China’s gross domestic product (GDP) slowed to 6.9 percent in 2015, the slowest in 25 years, and while the government has acknowledged China’s transition to a “new normal,” the issue of finding new growth drivers has been put in the center of the new plan. Chinese leaders had called the country’s previous economic growth model “unbalanced and unsustainable.”

Since the beginning of China’s reform and opening in 1978, China has relied on investment, capital accumulation and manufacturing and exports to drive growth.
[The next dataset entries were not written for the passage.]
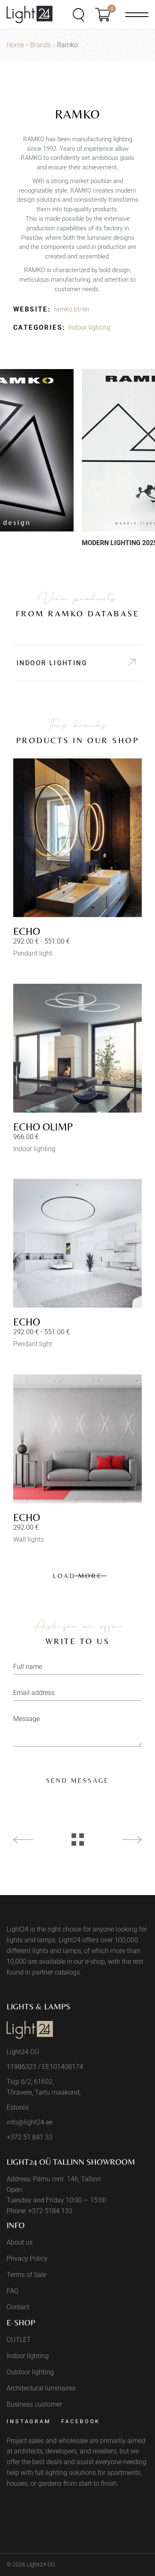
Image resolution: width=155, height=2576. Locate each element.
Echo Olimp (43, 1127)
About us (20, 2242)
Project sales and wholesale (47, 2441)
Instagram (29, 2421)
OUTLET (19, 2340)
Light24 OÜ (41, 2564)
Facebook (80, 2421)
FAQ (13, 2291)
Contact (18, 2307)
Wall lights (28, 1539)
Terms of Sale (26, 2275)
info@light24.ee (29, 2122)
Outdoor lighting (30, 2372)
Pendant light (32, 953)
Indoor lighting (89, 327)
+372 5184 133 (50, 2211)
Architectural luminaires (41, 2388)
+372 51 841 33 (29, 2137)
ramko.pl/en (71, 309)
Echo (26, 931)
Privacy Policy (27, 2258)
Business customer (34, 2404)
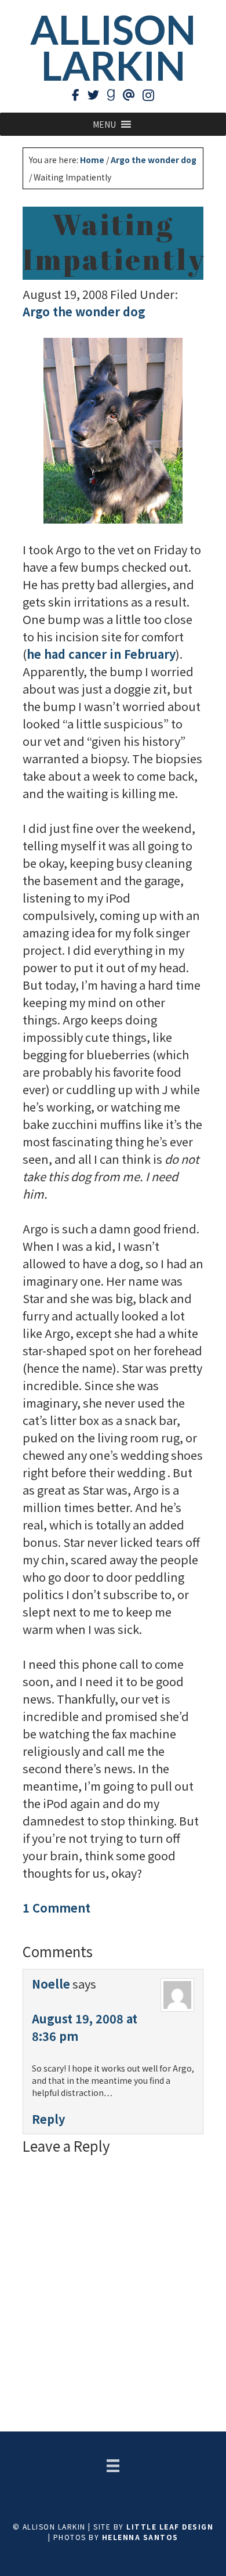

While this growth model has succeed in lifting 500 million people out of poverty and making China the world’s second- largest economy behind the US, it has run its course, especially after the 2008 global economic crisis.

China is currently in the midst of a transition away from reliance on exports to consumption and services, and some of the goals put forth in the 12th FYP were successfully met.

Consumption and services already account for more than half of GDP and China’s urbanization rate also crossed the 50% threshold. Acknowledging the fast greying population, authorities have also gradually eased and eventually abolished the onechild policy.

But when the global economic crisis hit in 2008, China responded with a massive CNY4 trillion-stimulus (subsequently followed by further stimulus packages), leading to some of the structural excesses mentioned by policy makers, such as massive overcapacity in steel, coal and other traditional industries. Barclays estimates the general government deficit in 2015 widened to 3.4% of GDP, above the 2.3% budgeted deficit. Taken together with local government debt and weaknesses in the banking system, this raises questions about the government’s ability to deliver further fiscal stimulus.

Faced with faltering global growth and several stock-market routes since last summer, China’s central bank took several steps including repeatedly cutting required reserve ratios for banks and devaluing the Chinese yuan (or renminbi). Not all of China’s economy is slowing down – in fact, high-tech and e-commerce are thriving.

As part of the new five-year plan, China plans to restructure industries, which may lead to layoffs of millions of workers, and this has already led to worker protest, especially in China’s “rust-belt” northeast provinces.

At the NPC’s concluding press conference, Premier Li voiced confidence over the government’s ability to balance cyclical support with structural reform. Li said the structural reform can unleash new vitality and the government can cut back bloated industries without mass layoffs. Li said the government could still offer more aid for laid-off workers, in addition to a CNY100 billion ($15.3 billion) fund announced in February aimed at relocating workers who lose their jobs.

The government has set a target of adding 50 million new jobs in the coming five years, and plans to further promote urbanization in order to solve the problem of hukou, which reduces workforce mobility by tying people to their household registration location and preventing access to quality services.

The achieve Xi’s goal of doubling China’s GDP by 2020 from 2010 levels, the government said the economy needs to grow by an average of 6.5% over the 2016-2020 period, and that is the goal set in the 13th FYP.

Some economists expect the government to resort to further monetary stimulus in order to achieve this goal, even though at the last G20 meeting in Shanghai in late February, leaders have promised not to resort to “competitive devaluation.”

But questions remain over the remaining firepower in the government’s arsenal, and its ability to execute painful reforms in the face of political opposition and social unrest.

A lot is at stake and the global economy needs China to succeed.